Cost of education has skyrocketed during the last decades drowning many graduates into student loans for years. If you are eligible for financial aid, make sure to take a deep look into your financial package. Analyze how much money each school is offering you in grants, loans, and work study in order to compare them to their cost of attendance. Remember that if you are planning on leaving your current town, you will need to account not only for tuition and fees, but also for food, housing, and transportation. When you are doing this analysis, do not assume that your in-state school is your best option because it seems cheaper. For many of my friends and I, out-of-state institutions offered us a remarkably better package of grants than what our in-state school did.
Let’s say that you are fortunate enough that your family can afford any institution you want to transfer to or more than one school is offering you a full ride. If you are in this selective group, you might want to consider weather as part of your decision. Let’s say that you are from a northern state and you are considering moving to South Florida. Are you sure you want to live your next couple of years in a never-ending summer? Or what if it is the other way around? If you are originally from Florida and all you have experienced is summer, are you willing to transfer to a state like Michigan or Wisconsin where it can easily snow for five months? You need to be happy where you are at and the weather can play a big part in that.

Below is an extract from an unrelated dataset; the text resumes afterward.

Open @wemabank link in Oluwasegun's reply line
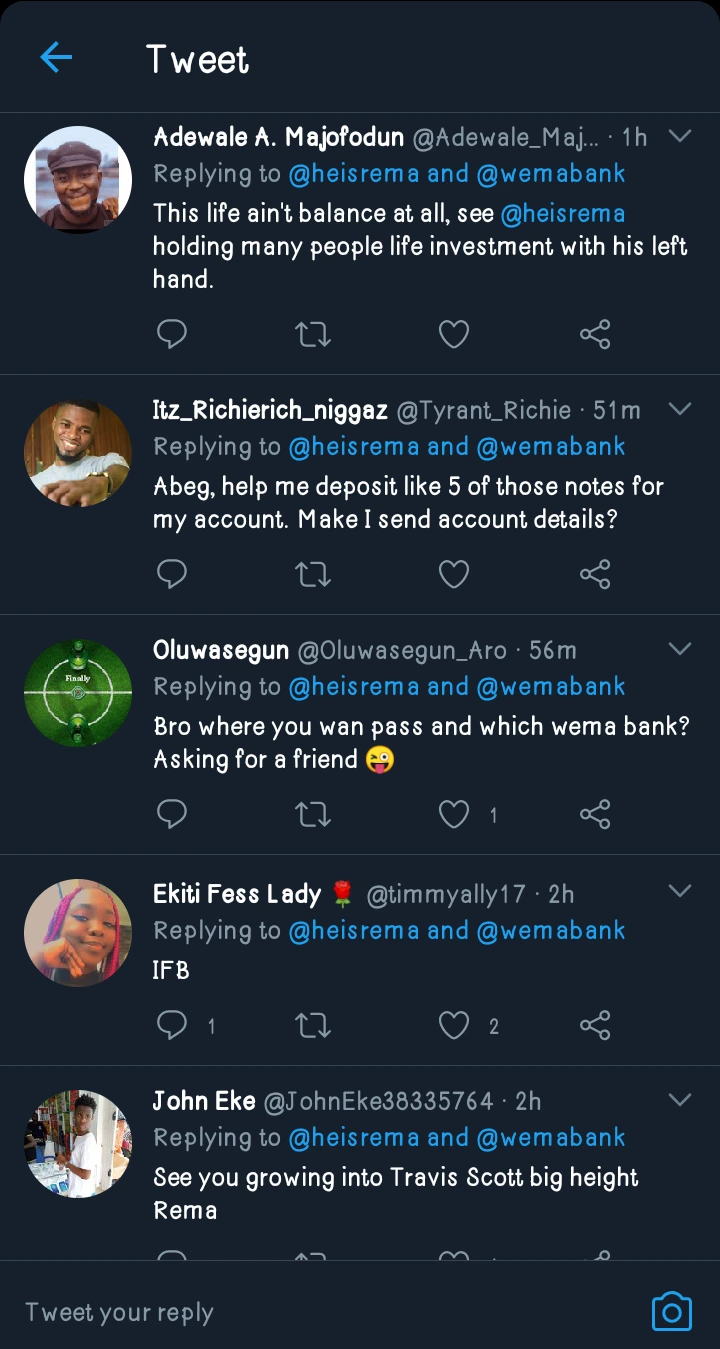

Weather and money aren’t breaking the tie? Base your decision on what will make you happier. I know it can be hard to know what school will actually make you feel more welcomed and happier, but you can start by asking yourself the following questions. If you transfer to either of your choices, will you go alone or is there a friend that might go with you? Transferring with someone you know that can support you and help you in this new transition can make a huge difference. How is the student life at both schools? Make sure to do the appropriate research and see the universities’ traditions. What school resonates more with your own values? Can you visit either school and walk around town? If it is possible, try visiting both schools and pay close attention to their culture. Are they friendly and welcoming? Or do they look exhausted and mean? Being able to see these things can be a good representation of if you think you’ll be happy there and actually like going to school.
Once again congratulations, not many students have the privilege of saying that they are having trouble picking between two or more amazing institutions that accepted them. I hope these points help you make an appropriate decision. If none of these factors broke the tie, then refer to each school’s ranking. However, just remember that for any employer, their expectations and prestige will be the same for an engineering graduate from Georgia Tech, University of Texas, or University of Michigan; or a politician graduated from Stanford, Harvard, or Georgetown. If you are on the top, one or two positions on the rankings will not matter.